Standardized framework to train and evaluate NLP models fast and easily. No need to have advanced knowledge of implementing or training NLP models.
In order to run this framework, you have to install some dependencies as follows:
$ pip install -r requirements.txt
Some dependencies include:
- transformers>=4.24.0
- datasets>=2.7.0
- torch>=1.12.1
If you want to use a GPU/CUDA, you must install PyTorch with the matching CUDA Version. Follow PyTorch - Get Started for further details how to install PyTorch.
There are two ways to use this framework:
- via command line (CLI)
- via import python module
This example shows you how to train/evaluate/inference a Text Classification model.
from classification.sentence import SentenceClassifier
model = SentenceClassifier('sentence-classification',
<model_name>)
model.train(output_dir="./",
train_file=<path_to_train_file>,
validation_file=<path_to_validation_file>,
num_train_epochs=3,
max_seq_length=128,
learning_rate=3e-5,
weight_decay=0.0,
warmup_steps=0,
gradient_accumulation_steps=1,
per_device_train_batch_size=16,
do_eval=True,
fp16=True,
evaluation_strategy="epoch")
# Evaluate a file
print("Result:", model.evaluate(eval_filename))

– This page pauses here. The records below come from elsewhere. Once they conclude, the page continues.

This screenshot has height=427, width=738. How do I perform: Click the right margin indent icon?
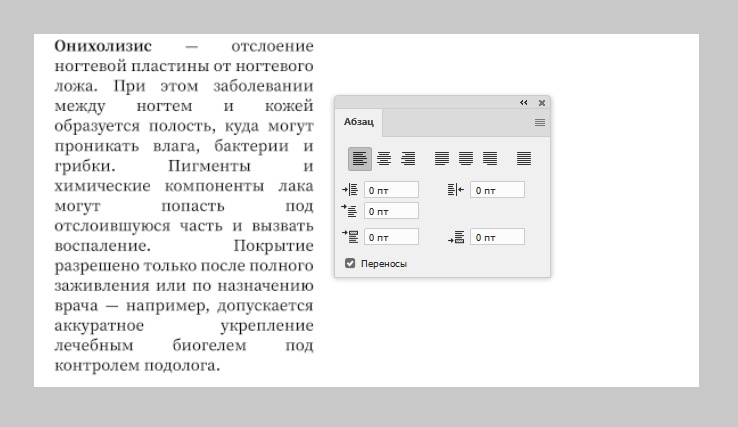tap(456, 190)
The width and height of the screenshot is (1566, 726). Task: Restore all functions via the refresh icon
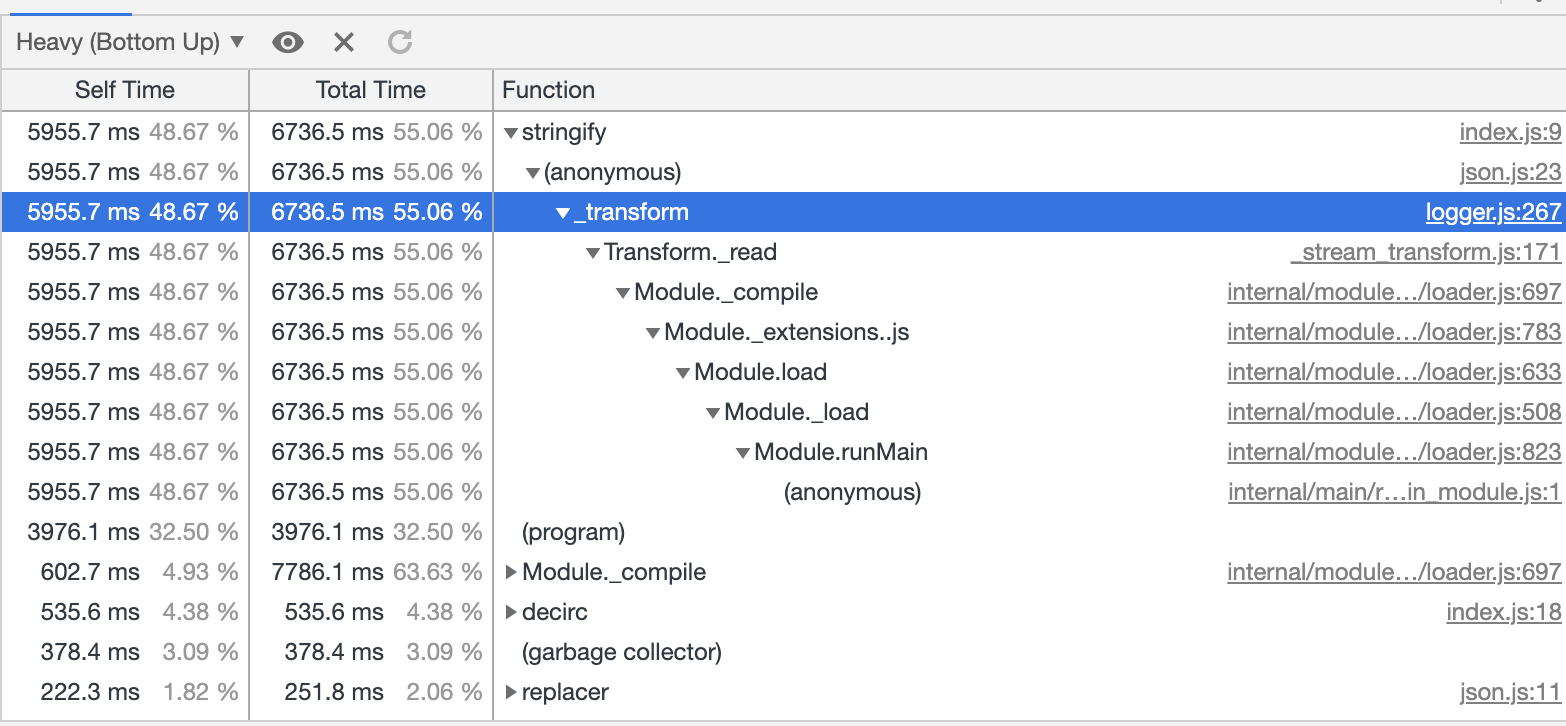pyautogui.click(x=399, y=42)
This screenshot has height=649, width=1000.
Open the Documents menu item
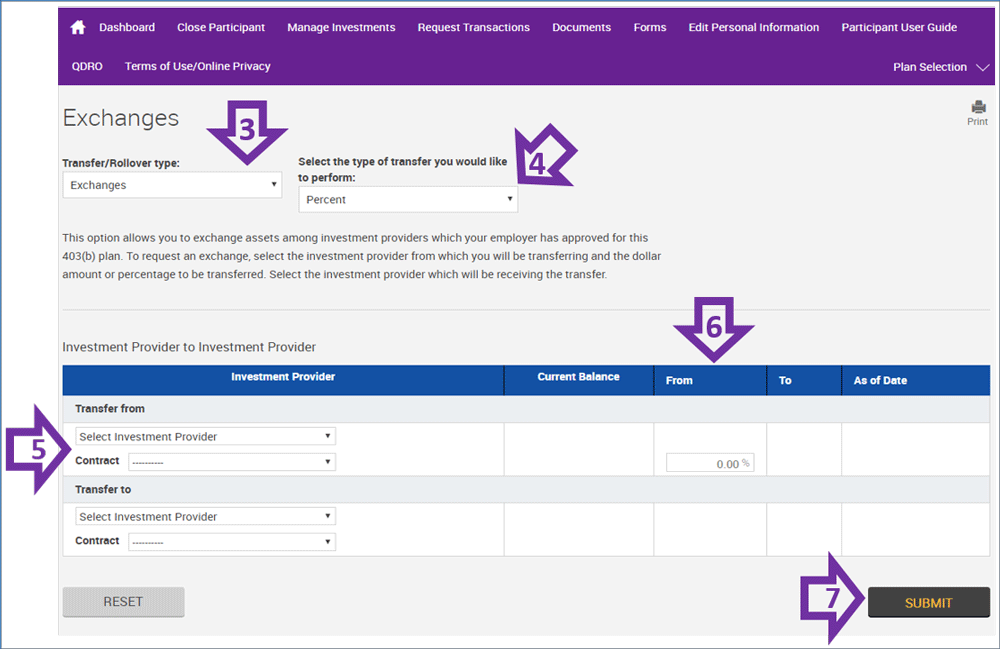(581, 28)
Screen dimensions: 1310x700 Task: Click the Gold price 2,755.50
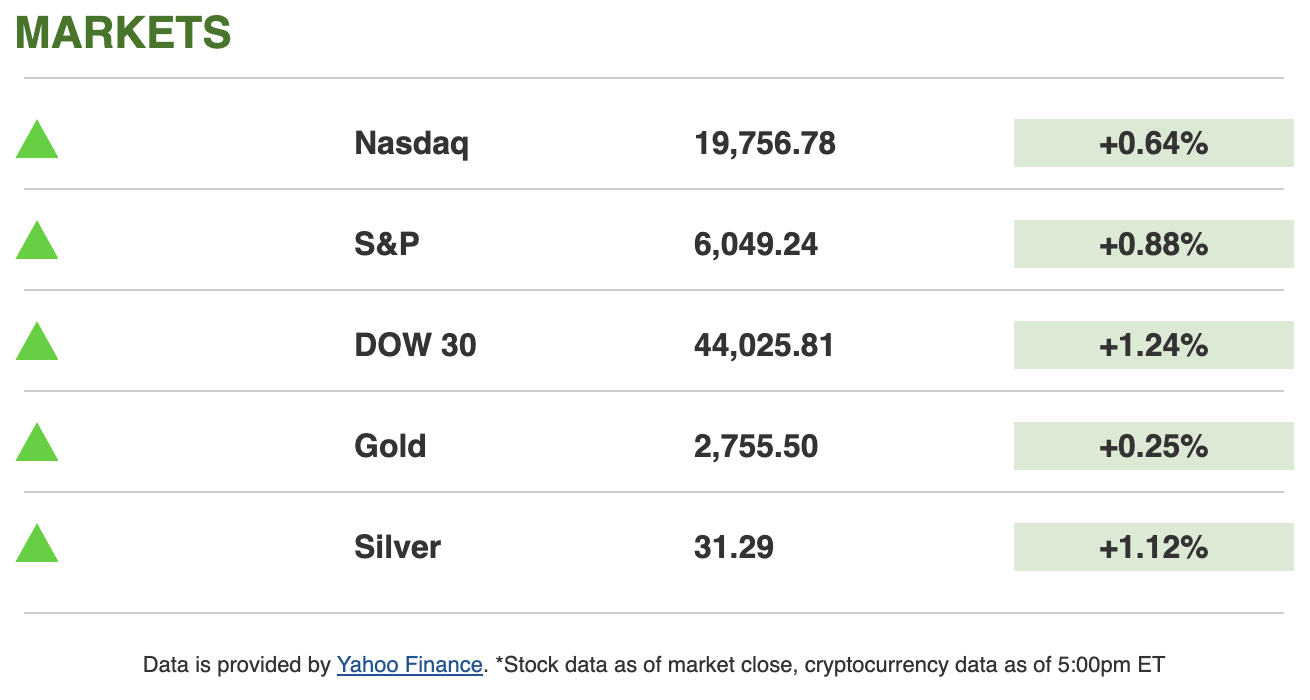(x=755, y=446)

# Predict an input sentence
print(model.predict("Good night 😊"))
# Output
# {"positive": 0.8466}
🔮 The guide below shows you how to train a Text classifier via CLI.

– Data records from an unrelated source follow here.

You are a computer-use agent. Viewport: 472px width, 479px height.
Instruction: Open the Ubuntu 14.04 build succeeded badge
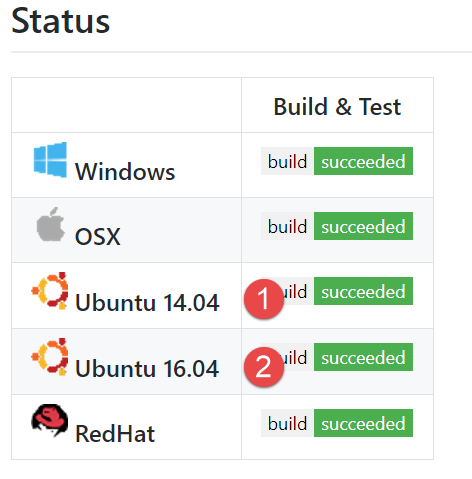[x=337, y=291]
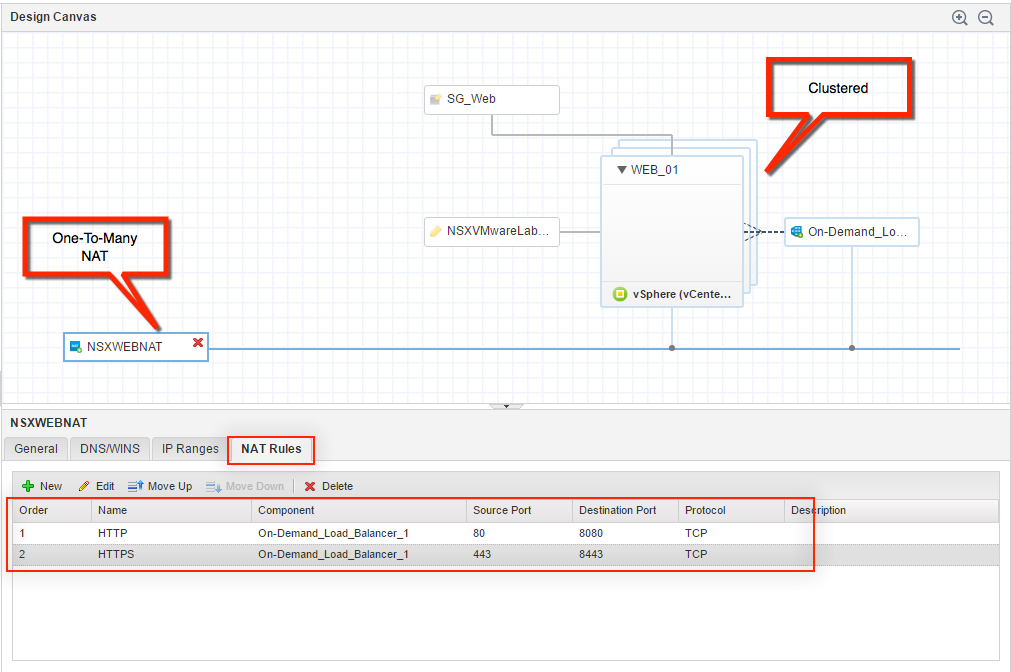The height and width of the screenshot is (672, 1011).
Task: Click the NSXVMwareLab tag icon
Action: coord(435,231)
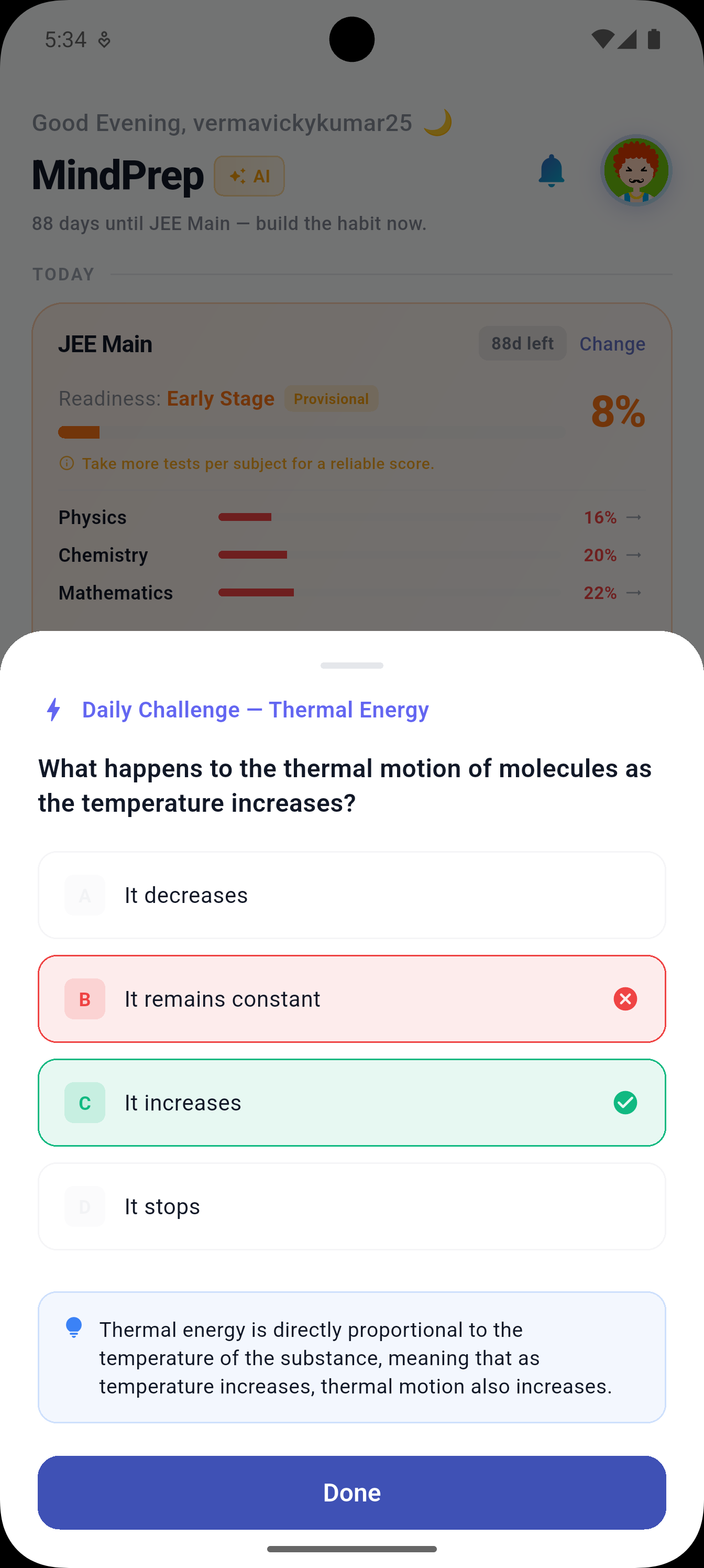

python3 run_cli.py train --task_name=sentence-classification \
--model_name=<model_name> \
--train_file=<path_to_train_file> \
--validation_file=<path_to_validation_file> \
--output_dir=./ \
--lr=3e-5 \
--epochs=3 \
--max_length=128 \
--warmup_steps=0 \
--weight_decay=0.0 \
--batch_size=16 \
--gradient_accumulation_steps=1 \
--fp16
For training, if you don't know what pretrained model to use, just remove the model_name
argument then we will show you a list of model suggestions.
🔥 To evaluate the model,
python3 run_cli.py evaluate --task_name=sentence-classification \
--model_name=<model_name> \
--eval_file=<path_to_train_file> \
--max_length=128 \
--batch_size=32 \
--fp16
For sentence classification, we define input,label
or input1,input2,label
(sentence pair) as default column names.
Instead of using our default column names, you can use arbitrary column names for one or two sentence columns but have to make sure that
your label column name is label
.
CSV format
input,label
sentence1,label1
sentence2,label2
...
JSON format
{"id": 1, "input": "<sentence_1>", "label": "<label_1>"}
{"id": 2, "input": "<sentence_2>", "label": "<label_2>"}
...
Currently, we support applications below:
Please refer to specific application for more details.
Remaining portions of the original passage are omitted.